WORK TO BE COMPLETED: Rename "sidebar" as "side panel" in the records from the line with "Task: Select Add an Office in sidebar" to the line with "tap(144, 347)", and write out only those lines with everything else unchanged.

+ + +

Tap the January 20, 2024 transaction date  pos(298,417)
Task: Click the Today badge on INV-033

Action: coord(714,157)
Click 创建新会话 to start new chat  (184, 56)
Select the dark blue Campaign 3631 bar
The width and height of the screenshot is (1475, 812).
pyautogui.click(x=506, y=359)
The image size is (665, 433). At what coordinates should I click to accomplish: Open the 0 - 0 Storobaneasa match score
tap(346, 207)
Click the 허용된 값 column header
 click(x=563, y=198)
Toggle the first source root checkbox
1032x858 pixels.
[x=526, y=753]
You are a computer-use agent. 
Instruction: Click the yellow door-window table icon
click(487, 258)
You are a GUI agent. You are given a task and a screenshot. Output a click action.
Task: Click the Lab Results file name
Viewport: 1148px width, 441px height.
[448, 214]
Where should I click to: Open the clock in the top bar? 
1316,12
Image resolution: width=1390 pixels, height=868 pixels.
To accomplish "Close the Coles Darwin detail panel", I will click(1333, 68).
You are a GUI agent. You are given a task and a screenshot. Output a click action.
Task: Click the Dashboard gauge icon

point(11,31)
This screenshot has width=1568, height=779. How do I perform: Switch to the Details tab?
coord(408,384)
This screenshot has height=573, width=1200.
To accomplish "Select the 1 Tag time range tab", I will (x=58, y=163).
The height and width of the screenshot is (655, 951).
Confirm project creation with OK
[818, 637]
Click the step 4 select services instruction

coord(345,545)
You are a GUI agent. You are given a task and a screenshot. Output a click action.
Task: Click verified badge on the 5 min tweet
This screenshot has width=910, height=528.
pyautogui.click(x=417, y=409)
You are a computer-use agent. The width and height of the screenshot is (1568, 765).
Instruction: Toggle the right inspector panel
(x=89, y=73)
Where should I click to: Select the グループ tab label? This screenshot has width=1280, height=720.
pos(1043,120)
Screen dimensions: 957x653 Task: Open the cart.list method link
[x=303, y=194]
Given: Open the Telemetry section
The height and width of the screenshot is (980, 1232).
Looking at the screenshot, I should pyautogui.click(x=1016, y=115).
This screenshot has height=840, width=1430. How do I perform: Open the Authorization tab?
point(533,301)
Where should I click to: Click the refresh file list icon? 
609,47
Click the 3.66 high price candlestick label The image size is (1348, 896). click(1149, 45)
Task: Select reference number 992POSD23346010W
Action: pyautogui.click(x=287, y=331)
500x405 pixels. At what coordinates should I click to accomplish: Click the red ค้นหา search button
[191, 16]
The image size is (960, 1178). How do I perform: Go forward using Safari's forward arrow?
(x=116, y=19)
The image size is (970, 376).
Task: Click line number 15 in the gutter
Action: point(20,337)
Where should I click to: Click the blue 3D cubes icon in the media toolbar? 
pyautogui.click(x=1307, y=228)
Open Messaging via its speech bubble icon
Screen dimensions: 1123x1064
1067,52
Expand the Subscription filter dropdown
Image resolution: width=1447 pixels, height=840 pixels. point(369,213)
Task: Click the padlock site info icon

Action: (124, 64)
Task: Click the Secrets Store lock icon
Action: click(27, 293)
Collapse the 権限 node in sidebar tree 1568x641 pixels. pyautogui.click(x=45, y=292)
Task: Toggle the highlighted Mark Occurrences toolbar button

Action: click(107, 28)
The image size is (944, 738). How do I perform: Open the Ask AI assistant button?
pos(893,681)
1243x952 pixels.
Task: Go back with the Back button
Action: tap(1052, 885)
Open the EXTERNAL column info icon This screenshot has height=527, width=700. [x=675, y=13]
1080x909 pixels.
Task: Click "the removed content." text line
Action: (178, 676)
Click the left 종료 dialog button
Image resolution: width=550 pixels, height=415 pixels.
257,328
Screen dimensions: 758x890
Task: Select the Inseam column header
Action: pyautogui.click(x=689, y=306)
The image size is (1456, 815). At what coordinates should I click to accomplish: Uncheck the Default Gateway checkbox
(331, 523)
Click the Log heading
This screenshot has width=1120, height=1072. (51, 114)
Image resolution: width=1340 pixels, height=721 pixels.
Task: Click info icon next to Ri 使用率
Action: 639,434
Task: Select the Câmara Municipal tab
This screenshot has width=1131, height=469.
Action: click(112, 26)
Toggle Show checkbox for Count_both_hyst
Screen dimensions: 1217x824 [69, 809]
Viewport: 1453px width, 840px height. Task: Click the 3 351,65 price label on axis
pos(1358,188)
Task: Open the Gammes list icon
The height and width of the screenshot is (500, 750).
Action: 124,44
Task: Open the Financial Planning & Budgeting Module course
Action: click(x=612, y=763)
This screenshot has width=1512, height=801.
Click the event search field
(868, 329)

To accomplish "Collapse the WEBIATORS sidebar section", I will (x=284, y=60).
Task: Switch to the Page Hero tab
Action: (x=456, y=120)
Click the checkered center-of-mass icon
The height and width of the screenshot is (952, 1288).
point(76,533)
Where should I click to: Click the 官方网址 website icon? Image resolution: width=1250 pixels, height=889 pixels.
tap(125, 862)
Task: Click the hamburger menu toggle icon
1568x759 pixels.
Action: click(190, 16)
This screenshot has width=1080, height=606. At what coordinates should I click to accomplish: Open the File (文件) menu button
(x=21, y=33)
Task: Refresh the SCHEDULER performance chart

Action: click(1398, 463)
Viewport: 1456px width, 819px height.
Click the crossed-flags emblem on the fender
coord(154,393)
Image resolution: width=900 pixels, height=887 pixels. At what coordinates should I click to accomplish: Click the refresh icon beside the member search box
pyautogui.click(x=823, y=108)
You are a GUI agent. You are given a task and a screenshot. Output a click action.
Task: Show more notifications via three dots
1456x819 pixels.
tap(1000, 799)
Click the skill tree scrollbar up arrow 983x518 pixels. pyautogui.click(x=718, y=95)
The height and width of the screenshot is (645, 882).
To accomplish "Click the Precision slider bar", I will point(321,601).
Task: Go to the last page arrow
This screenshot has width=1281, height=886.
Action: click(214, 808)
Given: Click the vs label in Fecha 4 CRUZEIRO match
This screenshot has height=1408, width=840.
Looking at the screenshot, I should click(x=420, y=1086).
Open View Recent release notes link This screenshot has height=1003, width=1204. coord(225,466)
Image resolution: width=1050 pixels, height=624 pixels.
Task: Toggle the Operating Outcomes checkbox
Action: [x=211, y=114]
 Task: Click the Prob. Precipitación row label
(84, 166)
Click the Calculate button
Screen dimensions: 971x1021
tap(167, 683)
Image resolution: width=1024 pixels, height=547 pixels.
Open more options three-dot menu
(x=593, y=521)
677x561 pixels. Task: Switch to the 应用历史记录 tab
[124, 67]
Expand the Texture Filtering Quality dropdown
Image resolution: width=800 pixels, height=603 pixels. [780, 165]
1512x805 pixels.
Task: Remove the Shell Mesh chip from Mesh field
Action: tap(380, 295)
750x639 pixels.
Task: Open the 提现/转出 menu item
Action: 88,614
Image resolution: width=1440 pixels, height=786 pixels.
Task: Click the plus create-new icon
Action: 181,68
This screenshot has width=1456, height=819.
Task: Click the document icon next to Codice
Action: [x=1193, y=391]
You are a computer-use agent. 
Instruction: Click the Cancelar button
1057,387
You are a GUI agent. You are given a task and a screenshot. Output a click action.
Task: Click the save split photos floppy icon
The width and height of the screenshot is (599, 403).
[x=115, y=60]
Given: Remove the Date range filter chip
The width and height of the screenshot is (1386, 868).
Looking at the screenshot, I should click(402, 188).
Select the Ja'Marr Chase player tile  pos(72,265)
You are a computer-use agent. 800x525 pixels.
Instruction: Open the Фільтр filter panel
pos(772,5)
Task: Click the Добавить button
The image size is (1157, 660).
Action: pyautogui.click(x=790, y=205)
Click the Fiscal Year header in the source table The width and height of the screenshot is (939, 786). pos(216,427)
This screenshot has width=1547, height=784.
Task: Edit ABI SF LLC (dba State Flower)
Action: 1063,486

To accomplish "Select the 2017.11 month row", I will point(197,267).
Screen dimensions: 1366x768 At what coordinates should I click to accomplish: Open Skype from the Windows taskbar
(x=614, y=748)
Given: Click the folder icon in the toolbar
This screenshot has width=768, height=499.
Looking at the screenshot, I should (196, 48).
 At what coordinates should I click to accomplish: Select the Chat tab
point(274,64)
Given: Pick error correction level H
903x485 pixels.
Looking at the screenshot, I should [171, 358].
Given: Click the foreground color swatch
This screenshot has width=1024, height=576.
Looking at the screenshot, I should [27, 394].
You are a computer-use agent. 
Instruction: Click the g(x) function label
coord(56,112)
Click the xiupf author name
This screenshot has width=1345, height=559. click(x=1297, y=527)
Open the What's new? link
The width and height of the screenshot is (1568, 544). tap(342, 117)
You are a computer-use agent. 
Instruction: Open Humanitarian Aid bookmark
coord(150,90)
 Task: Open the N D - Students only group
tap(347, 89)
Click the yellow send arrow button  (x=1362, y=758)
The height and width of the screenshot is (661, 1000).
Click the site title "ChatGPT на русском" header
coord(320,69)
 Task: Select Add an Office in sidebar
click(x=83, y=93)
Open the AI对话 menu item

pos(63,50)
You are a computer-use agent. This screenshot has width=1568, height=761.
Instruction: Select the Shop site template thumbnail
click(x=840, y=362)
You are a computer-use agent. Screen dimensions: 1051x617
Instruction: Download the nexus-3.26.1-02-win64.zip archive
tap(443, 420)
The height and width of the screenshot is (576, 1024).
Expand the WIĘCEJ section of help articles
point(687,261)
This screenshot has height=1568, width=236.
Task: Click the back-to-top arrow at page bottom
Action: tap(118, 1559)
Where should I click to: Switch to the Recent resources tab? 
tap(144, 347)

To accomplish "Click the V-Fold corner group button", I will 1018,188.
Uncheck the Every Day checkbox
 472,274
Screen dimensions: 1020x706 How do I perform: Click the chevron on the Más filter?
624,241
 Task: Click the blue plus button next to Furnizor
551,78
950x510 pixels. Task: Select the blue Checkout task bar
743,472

+ + +

RESULT OF THE TASK:
 Task: Select Add an Office in side panel
click(x=83, y=93)
Open the AI对话 menu item

pos(63,50)
You are a computer-use agent. This screenshot has width=1568, height=761.
Instruction: Select the Shop site template thumbnail
click(x=840, y=362)
You are a computer-use agent. Screen dimensions: 1051x617
Instruction: Download the nexus-3.26.1-02-win64.zip archive
tap(443, 420)
The height and width of the screenshot is (576, 1024).
Expand the WIĘCEJ section of help articles
point(687,261)
This screenshot has height=1568, width=236.
Task: Click the back-to-top arrow at page bottom
Action: tap(118, 1559)
Where should I click to: Switch to the Recent resources tab? 
tap(144, 347)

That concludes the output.